Fluorescent organic nanoparticles outperform existing methods for long-term tracking of living cells
A research team in Asia has developed a method for tracking, or 'tracing', cells that overcomes the limitations of existing methods. The team's fluorescent organic tracers will provide researchers with a non-invasive tool to continually track biological processes for long periods. Applications for the tracers include following carcinogenesis or the progress of interventions such as stem cell therapies.

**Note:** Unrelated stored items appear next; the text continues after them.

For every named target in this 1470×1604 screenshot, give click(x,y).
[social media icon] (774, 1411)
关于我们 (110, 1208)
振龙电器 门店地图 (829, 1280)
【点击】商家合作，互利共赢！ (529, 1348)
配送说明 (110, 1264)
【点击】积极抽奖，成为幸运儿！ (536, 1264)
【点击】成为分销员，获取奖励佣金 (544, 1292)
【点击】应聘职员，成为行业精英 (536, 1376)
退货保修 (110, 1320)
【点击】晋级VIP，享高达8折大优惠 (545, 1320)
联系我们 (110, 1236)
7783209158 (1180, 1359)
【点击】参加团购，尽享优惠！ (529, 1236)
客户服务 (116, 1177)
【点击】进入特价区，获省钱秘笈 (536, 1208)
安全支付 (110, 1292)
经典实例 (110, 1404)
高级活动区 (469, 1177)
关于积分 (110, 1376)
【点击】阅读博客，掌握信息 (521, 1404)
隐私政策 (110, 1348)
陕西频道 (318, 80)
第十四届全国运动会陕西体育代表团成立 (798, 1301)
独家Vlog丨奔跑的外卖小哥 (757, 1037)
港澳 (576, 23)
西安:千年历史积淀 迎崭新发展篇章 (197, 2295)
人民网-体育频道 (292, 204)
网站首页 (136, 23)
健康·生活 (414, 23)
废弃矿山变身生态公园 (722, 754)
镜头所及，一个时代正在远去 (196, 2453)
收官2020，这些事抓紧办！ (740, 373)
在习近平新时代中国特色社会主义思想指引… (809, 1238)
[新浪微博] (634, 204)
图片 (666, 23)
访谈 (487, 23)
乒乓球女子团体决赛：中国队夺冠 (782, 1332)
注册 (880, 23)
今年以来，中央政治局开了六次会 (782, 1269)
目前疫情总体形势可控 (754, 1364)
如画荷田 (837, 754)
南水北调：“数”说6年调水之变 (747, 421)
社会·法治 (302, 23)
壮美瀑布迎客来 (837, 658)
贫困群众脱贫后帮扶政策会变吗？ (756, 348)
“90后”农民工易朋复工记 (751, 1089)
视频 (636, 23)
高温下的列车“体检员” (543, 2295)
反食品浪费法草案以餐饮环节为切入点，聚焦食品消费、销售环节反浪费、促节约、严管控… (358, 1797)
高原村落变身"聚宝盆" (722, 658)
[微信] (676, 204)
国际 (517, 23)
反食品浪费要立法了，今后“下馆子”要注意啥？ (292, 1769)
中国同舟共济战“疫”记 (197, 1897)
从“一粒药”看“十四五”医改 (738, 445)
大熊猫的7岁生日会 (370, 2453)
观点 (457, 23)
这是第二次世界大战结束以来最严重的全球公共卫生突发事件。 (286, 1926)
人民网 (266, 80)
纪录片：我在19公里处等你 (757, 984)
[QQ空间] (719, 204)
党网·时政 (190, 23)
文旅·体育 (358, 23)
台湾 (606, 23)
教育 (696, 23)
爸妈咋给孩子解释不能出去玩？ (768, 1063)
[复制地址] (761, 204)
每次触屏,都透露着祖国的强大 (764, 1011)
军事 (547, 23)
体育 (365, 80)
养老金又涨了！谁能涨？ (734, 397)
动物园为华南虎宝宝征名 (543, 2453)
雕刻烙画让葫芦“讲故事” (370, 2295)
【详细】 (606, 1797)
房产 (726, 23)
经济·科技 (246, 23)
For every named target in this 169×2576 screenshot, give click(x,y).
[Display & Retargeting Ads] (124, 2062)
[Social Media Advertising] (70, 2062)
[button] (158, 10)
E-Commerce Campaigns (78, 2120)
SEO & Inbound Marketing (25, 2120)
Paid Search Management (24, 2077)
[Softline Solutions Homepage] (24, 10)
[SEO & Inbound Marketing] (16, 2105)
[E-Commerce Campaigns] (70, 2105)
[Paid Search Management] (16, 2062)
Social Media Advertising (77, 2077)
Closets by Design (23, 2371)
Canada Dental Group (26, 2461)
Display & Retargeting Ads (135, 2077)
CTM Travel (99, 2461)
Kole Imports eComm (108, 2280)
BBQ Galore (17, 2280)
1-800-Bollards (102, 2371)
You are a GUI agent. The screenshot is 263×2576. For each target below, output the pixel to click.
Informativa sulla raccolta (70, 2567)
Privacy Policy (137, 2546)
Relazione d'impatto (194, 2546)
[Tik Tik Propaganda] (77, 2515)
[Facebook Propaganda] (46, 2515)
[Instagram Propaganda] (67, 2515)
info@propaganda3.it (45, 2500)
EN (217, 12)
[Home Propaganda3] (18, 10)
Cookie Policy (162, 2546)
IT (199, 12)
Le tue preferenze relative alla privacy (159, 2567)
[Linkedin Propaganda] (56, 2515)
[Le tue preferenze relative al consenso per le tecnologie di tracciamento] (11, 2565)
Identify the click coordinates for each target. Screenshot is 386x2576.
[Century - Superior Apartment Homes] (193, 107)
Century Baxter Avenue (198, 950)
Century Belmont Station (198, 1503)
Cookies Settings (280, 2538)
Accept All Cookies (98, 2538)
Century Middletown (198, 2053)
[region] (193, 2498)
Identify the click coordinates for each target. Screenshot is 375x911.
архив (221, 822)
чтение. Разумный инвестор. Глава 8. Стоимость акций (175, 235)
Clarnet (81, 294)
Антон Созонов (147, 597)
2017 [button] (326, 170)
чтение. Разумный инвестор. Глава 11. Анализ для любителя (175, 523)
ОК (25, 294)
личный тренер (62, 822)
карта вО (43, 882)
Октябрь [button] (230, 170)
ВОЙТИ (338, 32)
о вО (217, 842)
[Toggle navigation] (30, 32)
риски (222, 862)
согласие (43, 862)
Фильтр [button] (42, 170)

Bin Liu and Ben Zhong Tang of the A*STAR Institute of Materials Research and Engineering in Singapore and their co-workers developed probes composed of a small number of molecules that aggregate. The aggregation means that the probes have more detectable fluorescence and less leakage than that provided by single-molecule probes. Importantly, rather than 'blink', the team's tracers show steady fluorescence, and do not contain heavy metal ions that can be toxic for living systems.
Compared with their existing inorganic counterparts, the team's carbon-based tracers show greater chemical stability and improved biocompatibility with cell biochemistry. They are also more resistant to bleaching by light and do not interfere with normal biochemical processes. Furthermore, the fluorescent signals emitted by the probes do not overlap with the signal naturally emitted by cells.
The tracers developed by Liu, Tang and their colleagues are examples of 'quantum dots', as they are composed of a small number of molecules with optical characteristics that rely on quantum-mechanical effects. Technically, they are referred to as aggregation-induced emission dots (AIE dots) as they become photostable and highly efficient fluorescent emitters when their component molecules aggregate.
The assembly of the AIE dots began with the synthesis of organic molecules, specifically 2,3-bis(4-(phenyl (4-(1,2,2-triphenylvinyl)phenyl)amino) phenyl)fumaronitrile (TPETPAFN), which the researchers then encapsulated in an insoluble lipid-based matrix. Next, the researchers attached small peptide molecules derived from the human immunodeficiency virus (HIV) to exploit the ability of these peptides to promote efficient uptake of AIE dots into living cells.
"Our AIE dots could track isolated human breast cancer cells in vitro for 10 to 12 generations and glioma tumor cells in vivo in mice for 21 days," says Liu. "They outperform existing commercial inorganic quantum dots, and open a new avenue in the development of advanced fluorescent probes for following biological processes such as carcinogenesis, stem cell transplantation and other cell-based therapies."
Future work by Liu, Tang and co-workers will aim to broaden the application of the organic tracers for their use in conjunction with magnetic resonance and nuclear imaging techniques.